* [Work request]: When you reach the line containing "Sedie (229, 38)" in the entries below, begin reproducing lines exactly, and stop once the line containing "[Google Pay] (58, 1690)" is done.

* [Records provided]:

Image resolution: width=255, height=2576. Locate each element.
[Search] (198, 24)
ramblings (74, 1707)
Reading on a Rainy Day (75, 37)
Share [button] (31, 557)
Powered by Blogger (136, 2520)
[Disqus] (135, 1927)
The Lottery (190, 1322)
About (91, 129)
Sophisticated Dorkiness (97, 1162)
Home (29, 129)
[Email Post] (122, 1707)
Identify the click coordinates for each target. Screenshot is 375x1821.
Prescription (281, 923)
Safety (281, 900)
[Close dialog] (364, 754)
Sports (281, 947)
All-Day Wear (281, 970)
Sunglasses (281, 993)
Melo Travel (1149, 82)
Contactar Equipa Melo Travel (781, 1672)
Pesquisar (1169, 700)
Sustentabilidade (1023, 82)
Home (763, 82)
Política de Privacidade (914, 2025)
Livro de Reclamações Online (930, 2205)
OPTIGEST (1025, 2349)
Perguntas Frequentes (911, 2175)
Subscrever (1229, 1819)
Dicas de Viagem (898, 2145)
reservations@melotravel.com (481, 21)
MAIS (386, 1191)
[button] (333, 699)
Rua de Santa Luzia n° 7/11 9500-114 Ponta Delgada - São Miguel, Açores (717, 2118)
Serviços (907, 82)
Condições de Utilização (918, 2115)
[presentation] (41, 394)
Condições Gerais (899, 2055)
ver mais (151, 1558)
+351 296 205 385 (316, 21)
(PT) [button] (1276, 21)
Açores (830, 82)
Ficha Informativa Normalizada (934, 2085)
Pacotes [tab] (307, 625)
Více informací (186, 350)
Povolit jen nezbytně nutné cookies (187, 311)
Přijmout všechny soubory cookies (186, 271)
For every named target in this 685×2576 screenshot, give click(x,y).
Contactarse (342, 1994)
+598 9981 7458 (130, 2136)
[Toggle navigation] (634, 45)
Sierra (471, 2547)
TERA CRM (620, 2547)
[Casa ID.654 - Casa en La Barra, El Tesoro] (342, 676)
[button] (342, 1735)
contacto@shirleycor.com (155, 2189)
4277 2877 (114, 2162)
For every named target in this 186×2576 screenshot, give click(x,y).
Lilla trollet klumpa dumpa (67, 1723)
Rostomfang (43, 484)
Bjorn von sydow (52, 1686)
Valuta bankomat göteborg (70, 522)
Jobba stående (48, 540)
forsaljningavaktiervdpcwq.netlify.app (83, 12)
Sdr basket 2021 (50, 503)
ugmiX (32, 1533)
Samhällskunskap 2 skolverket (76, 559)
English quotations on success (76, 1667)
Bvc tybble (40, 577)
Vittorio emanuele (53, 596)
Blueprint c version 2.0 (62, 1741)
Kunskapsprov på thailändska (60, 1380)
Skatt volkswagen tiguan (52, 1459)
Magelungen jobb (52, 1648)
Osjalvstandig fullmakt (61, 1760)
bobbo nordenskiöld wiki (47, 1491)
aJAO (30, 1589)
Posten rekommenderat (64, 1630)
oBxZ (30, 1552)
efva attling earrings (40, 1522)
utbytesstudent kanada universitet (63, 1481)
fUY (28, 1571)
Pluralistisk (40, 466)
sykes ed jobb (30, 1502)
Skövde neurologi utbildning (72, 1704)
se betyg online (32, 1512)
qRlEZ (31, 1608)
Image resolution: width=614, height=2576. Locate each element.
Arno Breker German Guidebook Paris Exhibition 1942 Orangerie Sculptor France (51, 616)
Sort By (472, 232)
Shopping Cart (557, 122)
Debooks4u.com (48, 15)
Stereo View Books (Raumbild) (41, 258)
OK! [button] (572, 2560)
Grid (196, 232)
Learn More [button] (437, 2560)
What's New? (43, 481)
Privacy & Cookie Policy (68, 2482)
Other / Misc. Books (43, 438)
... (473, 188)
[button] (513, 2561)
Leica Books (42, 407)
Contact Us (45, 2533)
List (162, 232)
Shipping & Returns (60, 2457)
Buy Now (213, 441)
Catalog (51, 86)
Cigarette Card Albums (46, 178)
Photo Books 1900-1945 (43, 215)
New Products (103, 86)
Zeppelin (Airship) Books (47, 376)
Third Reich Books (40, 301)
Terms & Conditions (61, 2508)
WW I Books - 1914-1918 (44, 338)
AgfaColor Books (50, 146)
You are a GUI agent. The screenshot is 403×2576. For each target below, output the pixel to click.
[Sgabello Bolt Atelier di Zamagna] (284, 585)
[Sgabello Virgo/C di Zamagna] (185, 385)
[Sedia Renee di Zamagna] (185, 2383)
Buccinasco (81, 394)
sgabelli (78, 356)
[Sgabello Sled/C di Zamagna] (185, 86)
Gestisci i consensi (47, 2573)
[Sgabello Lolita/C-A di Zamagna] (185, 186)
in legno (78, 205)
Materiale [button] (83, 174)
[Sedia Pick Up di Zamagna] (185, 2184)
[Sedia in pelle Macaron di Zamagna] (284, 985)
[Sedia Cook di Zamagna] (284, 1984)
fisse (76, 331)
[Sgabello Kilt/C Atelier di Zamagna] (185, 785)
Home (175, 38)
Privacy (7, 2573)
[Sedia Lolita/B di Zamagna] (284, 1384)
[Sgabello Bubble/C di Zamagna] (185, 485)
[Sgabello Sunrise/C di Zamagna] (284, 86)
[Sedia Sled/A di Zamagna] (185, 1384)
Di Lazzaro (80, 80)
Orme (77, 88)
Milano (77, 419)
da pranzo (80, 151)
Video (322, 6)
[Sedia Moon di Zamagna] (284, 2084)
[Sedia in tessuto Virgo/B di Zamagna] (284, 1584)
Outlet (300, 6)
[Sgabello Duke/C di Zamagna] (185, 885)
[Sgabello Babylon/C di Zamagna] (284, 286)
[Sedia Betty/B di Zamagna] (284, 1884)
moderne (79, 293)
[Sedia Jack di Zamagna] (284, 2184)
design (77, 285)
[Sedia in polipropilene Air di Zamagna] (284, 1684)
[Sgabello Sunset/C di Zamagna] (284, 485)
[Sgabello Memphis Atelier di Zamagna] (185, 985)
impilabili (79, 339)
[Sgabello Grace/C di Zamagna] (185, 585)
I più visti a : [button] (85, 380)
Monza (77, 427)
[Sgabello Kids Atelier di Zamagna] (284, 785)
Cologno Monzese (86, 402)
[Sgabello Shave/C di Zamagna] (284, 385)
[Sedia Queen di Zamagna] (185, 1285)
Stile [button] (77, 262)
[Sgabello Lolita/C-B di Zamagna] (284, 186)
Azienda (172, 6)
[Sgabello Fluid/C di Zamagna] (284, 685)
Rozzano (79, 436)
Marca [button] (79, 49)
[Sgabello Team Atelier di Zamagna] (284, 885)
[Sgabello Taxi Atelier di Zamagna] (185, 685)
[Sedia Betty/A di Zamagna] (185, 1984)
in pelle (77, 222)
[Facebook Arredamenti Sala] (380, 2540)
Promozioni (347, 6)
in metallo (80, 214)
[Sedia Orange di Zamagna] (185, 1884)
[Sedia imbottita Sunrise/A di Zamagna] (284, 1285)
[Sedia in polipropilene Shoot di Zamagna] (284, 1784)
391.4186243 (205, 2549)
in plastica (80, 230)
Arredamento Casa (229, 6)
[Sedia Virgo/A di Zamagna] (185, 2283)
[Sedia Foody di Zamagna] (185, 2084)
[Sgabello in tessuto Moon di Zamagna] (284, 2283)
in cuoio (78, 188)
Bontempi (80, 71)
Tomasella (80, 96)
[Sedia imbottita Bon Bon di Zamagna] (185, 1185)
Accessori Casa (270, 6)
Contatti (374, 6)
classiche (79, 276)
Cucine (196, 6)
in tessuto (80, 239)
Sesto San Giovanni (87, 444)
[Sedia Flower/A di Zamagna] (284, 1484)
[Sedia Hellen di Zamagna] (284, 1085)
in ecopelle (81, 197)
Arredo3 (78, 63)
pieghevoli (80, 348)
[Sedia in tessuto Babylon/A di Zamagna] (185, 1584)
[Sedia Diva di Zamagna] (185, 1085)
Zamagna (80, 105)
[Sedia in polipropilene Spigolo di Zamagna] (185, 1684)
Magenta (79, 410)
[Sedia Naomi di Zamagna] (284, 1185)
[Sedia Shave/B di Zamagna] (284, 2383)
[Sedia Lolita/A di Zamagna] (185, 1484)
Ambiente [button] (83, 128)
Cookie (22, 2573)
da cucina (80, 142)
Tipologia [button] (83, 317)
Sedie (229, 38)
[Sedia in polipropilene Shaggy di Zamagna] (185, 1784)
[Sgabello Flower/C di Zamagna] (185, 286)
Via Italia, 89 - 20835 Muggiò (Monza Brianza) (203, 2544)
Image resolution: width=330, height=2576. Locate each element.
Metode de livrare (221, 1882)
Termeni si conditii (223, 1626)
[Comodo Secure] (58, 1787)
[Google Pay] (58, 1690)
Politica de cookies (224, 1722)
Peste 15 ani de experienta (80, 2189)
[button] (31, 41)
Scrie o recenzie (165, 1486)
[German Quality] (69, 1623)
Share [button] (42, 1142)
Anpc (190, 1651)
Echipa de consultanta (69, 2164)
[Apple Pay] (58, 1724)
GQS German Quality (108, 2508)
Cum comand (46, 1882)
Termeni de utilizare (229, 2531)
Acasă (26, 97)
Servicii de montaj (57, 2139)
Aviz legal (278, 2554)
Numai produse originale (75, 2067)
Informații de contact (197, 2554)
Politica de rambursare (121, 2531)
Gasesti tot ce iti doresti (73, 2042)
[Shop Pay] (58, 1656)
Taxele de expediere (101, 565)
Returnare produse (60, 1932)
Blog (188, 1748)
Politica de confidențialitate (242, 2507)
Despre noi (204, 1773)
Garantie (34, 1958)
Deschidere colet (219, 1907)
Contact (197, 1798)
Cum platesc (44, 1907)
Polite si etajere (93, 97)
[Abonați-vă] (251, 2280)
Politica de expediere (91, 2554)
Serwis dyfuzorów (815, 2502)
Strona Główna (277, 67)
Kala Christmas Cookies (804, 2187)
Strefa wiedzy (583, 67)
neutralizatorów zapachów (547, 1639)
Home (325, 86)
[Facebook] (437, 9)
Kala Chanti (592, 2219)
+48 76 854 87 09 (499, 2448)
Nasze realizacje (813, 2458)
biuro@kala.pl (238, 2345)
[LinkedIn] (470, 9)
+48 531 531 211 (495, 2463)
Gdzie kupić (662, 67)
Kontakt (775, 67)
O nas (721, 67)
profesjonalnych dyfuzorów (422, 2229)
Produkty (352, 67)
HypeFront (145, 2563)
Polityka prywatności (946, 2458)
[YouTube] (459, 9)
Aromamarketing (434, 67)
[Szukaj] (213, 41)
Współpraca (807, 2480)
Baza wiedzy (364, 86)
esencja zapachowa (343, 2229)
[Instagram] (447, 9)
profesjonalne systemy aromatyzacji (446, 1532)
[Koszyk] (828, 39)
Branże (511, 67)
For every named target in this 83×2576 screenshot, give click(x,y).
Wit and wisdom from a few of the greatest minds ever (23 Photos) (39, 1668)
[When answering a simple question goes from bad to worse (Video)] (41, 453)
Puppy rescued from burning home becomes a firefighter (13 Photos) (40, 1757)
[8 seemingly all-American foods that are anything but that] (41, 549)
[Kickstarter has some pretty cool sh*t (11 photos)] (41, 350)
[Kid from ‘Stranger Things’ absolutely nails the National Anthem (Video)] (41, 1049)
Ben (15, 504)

* [The completed task]:
Sedie (229, 38)
[Sedia in polipropilene Shaggy di Zamagna] (185, 1784)
[Sgabello Flower/C di Zamagna] (185, 286)
Via Italia, 89 - 20835 Muggiò (Monza Brianza) (203, 2544)
Image resolution: width=330, height=2576. Locate each element.
Metode de livrare (221, 1882)
Termeni si conditii (223, 1626)
[Comodo Secure] (58, 1787)
[Google Pay] (58, 1690)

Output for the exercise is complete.